Sem ser oficializado, o adiamento das eleições municipais deste ano ganha contorno neste sentido. O ministro Luís Roberto Barroso, do STF e futuro presidente do TSE – Tribunal Superior Eleitoral, em entrevista à Folha, disse que a aglomeração das convenções partidárias podem atrapalhar a realização do pleito.
Claro, se fala muito em transferir a data, inclusive uma emenda à Constituição do senador paraibano José Maranhão, do MDB, propõe empurrar para dezembro a eleição por causa da pandemia do novo coronavírus.
O ministro Barroso disse que “se chegarmos em junho sem um decréscimo substancial da pandemia, é possível ter que fazer esse adiamento, que não deve ser por um período mais prolongado do que o absolutamente necessário para fazerem eleições com segurança”.

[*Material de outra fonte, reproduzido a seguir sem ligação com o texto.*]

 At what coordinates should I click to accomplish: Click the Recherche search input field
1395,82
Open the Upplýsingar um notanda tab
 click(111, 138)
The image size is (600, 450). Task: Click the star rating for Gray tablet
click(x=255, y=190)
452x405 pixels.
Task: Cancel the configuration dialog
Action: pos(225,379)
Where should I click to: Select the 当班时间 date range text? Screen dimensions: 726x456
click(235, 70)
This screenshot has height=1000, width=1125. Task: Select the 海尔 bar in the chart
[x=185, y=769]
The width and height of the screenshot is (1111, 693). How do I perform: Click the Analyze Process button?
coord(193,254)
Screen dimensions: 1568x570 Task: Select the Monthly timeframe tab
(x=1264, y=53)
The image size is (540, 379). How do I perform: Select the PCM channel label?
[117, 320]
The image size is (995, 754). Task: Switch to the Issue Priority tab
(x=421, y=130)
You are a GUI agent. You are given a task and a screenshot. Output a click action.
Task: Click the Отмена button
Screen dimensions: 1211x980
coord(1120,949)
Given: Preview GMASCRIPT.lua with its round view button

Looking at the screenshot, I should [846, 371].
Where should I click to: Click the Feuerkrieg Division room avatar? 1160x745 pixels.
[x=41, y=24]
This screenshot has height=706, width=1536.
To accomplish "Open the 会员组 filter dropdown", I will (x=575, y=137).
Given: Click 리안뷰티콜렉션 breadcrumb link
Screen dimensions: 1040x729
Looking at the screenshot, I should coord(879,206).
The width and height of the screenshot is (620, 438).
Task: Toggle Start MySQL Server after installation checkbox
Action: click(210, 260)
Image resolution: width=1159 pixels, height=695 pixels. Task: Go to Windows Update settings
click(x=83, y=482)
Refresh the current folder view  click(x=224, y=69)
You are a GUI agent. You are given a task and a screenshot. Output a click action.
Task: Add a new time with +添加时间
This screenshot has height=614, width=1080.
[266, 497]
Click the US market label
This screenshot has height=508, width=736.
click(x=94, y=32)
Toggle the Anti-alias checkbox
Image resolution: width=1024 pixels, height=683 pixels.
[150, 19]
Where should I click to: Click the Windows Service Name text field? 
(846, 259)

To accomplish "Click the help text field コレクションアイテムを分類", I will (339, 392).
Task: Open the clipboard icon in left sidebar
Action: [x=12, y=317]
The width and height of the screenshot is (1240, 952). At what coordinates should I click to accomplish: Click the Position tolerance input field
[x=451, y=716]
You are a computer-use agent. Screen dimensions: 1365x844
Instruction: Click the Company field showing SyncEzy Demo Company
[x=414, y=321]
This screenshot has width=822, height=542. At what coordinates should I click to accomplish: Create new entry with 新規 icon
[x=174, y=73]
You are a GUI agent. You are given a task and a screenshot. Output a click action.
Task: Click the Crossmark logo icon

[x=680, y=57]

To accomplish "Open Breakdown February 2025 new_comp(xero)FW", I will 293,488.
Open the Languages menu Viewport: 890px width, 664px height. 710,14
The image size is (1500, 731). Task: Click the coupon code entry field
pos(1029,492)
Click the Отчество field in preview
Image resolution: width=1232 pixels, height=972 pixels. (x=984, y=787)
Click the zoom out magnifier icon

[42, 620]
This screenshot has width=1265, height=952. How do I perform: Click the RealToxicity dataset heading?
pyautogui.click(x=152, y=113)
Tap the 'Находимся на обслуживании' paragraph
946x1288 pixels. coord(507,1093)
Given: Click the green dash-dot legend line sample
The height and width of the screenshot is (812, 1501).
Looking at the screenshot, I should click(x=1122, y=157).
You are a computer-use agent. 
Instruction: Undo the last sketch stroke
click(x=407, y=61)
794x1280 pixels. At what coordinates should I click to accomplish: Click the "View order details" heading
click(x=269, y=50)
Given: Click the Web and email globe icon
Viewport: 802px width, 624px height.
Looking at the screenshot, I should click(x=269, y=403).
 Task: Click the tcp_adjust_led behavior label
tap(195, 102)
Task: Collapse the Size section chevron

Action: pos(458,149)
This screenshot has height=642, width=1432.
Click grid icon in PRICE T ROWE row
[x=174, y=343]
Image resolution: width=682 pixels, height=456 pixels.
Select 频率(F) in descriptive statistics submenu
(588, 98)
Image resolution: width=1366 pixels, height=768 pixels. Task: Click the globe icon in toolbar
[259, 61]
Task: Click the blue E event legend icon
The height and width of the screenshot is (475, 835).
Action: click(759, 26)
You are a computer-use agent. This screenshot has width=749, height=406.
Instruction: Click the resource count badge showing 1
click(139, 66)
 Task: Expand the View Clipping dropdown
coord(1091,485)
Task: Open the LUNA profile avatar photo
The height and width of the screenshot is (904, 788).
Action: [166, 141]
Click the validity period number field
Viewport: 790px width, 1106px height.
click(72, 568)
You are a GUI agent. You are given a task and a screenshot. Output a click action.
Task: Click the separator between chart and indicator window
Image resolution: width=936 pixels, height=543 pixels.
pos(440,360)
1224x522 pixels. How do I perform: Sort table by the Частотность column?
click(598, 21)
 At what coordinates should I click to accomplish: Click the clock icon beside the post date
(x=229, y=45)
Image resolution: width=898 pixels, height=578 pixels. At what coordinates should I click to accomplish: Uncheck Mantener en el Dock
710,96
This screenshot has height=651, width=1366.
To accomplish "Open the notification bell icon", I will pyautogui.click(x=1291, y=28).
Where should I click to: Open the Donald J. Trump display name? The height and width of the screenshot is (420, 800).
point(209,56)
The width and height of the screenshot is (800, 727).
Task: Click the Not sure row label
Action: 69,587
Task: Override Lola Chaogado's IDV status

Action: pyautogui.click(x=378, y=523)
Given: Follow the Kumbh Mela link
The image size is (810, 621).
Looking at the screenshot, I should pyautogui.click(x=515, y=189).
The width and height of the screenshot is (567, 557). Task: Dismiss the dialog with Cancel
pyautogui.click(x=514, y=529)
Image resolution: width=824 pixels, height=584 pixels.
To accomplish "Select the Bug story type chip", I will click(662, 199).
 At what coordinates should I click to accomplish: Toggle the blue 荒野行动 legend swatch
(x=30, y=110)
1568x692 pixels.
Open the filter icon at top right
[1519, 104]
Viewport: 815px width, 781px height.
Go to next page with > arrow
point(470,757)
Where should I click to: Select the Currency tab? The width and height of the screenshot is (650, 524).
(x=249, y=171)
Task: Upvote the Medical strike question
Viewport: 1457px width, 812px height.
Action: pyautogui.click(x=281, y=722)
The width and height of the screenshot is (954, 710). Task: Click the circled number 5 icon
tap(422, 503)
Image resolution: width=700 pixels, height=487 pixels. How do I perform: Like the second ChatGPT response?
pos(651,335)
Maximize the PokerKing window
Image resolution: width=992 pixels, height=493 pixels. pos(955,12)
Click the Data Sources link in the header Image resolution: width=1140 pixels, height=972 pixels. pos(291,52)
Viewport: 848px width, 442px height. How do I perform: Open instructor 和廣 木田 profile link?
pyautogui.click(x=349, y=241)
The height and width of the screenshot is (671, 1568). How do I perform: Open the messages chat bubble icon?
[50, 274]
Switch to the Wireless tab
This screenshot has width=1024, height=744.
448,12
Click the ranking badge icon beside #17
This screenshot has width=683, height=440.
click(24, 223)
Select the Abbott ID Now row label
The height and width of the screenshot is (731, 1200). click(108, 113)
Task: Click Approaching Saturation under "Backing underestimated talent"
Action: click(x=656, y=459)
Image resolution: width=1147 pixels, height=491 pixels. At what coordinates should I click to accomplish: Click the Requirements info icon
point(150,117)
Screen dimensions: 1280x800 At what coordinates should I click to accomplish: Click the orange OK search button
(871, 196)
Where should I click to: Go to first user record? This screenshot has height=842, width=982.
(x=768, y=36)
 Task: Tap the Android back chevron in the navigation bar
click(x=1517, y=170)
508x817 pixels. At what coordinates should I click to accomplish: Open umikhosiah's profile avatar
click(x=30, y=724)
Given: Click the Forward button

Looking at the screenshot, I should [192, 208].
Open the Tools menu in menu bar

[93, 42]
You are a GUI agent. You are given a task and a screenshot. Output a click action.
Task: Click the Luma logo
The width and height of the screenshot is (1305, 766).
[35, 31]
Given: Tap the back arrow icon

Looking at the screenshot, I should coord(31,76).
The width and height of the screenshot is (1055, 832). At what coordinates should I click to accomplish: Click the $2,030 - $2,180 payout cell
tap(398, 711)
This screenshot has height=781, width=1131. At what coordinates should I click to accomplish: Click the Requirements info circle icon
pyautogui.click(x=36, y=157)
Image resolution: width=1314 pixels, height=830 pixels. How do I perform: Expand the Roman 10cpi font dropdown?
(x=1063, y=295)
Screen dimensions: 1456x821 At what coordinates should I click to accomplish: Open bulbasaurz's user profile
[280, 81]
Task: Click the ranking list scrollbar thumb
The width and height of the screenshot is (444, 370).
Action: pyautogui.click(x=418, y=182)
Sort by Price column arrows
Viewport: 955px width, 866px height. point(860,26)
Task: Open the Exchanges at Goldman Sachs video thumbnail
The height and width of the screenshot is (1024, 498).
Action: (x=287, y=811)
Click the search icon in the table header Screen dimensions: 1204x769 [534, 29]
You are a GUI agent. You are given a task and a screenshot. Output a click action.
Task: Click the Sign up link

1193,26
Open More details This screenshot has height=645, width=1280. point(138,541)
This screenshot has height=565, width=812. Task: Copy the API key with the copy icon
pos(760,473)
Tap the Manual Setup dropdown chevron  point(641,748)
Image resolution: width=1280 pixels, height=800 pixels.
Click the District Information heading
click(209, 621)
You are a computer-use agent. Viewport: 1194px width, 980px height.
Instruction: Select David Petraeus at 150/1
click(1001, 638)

Barroso trabalha com “a ideia de que não seja necessário adiar e que, se necessário, que estejamos falando de algumas semana e nada mais do que isso”.
Declarou, por fim, “que há questões políticas e operacionais. As políticas são as datas das convenções partidárias, que têm limite até 5 de agosto e envolvem aglomeração. Além do próprio início da campanha, em 15 de agosto”.
E na hipótese de não acontecer mudança no atual quadro de saúde? O ministro Luís Roberto Barroso respondeu: “Se houver risco de aglomeração em agosto, temos um problema”.